_Provided data_
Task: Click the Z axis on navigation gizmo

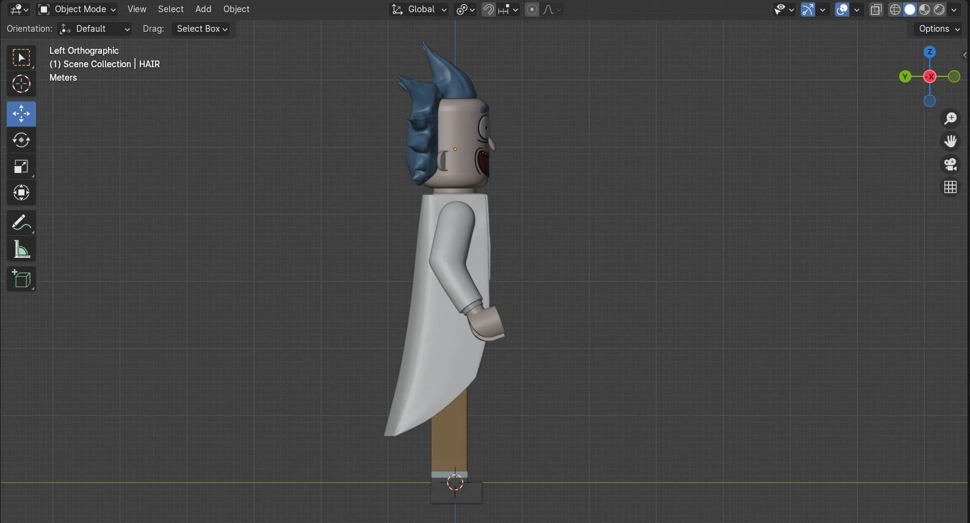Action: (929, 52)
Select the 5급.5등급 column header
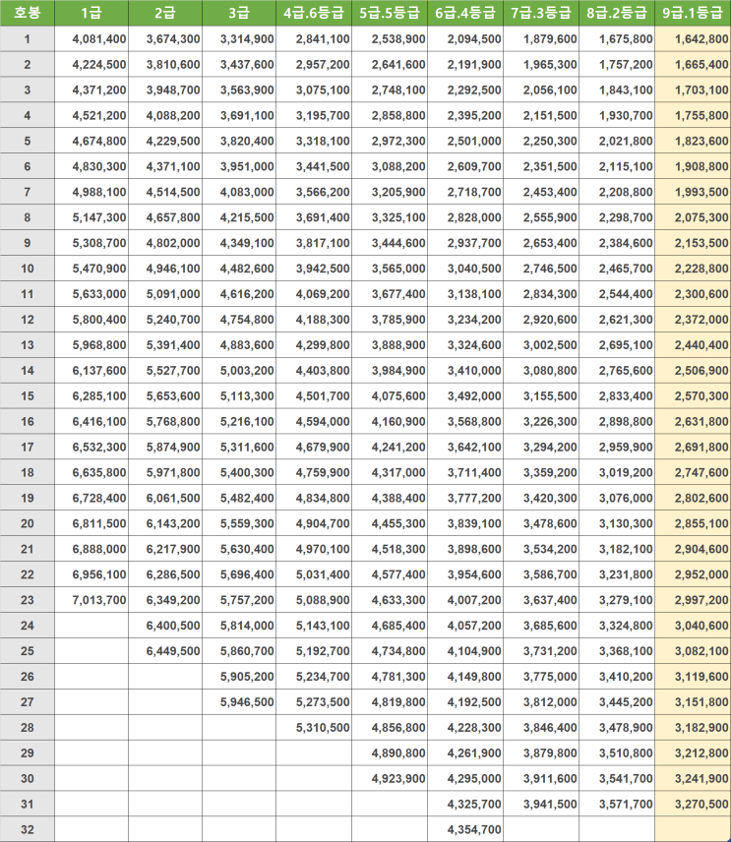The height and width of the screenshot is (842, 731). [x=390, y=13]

...

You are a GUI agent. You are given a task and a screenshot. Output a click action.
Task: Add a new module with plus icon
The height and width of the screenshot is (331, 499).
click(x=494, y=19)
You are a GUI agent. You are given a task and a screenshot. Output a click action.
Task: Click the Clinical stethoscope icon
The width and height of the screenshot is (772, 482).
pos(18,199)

_What is being asked_
For every line in the entries above that contains "icon", add one to a count, and give that number by itself.

_Written answer_
2